Extracted records ▸
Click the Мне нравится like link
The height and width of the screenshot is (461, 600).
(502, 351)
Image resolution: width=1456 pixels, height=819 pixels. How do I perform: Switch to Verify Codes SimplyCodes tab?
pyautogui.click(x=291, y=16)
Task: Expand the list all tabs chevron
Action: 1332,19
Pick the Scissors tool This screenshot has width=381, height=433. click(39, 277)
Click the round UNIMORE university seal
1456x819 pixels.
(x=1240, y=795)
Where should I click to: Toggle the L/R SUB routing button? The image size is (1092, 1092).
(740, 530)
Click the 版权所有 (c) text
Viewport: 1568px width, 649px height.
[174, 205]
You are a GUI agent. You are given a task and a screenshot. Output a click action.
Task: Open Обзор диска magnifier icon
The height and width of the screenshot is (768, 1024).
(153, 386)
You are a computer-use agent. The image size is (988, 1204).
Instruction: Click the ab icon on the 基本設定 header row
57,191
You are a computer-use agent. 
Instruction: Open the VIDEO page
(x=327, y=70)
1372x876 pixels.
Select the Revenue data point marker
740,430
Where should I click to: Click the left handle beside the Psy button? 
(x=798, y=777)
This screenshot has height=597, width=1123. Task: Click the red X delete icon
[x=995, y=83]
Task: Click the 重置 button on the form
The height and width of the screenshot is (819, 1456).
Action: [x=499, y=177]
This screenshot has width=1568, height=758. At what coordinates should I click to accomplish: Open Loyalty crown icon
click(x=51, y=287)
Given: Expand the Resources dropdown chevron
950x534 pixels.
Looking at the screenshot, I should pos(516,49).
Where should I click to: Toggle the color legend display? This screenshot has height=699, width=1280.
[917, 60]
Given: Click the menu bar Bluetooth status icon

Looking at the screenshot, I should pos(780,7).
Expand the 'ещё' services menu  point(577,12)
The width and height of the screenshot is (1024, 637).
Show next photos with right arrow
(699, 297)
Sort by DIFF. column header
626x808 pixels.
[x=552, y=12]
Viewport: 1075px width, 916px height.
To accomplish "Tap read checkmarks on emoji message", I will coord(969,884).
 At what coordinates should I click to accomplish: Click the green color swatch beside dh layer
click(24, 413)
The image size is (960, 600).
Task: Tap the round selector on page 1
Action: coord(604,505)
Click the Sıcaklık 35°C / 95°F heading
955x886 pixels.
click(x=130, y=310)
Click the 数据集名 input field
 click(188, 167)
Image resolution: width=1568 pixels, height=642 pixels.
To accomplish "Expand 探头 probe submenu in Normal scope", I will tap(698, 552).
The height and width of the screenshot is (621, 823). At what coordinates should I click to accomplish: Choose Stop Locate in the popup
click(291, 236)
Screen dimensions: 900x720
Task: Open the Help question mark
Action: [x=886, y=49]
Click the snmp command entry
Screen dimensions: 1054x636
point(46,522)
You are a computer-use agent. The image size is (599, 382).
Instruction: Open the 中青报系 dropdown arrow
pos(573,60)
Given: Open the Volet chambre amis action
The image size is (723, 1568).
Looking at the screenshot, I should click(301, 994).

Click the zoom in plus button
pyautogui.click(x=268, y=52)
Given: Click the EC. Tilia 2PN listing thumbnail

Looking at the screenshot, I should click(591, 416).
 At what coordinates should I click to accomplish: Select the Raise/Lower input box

Written exercise ▸ How many lines in the rows above contain the word "icon"? Reply with the number alone.

The answer ▸ 5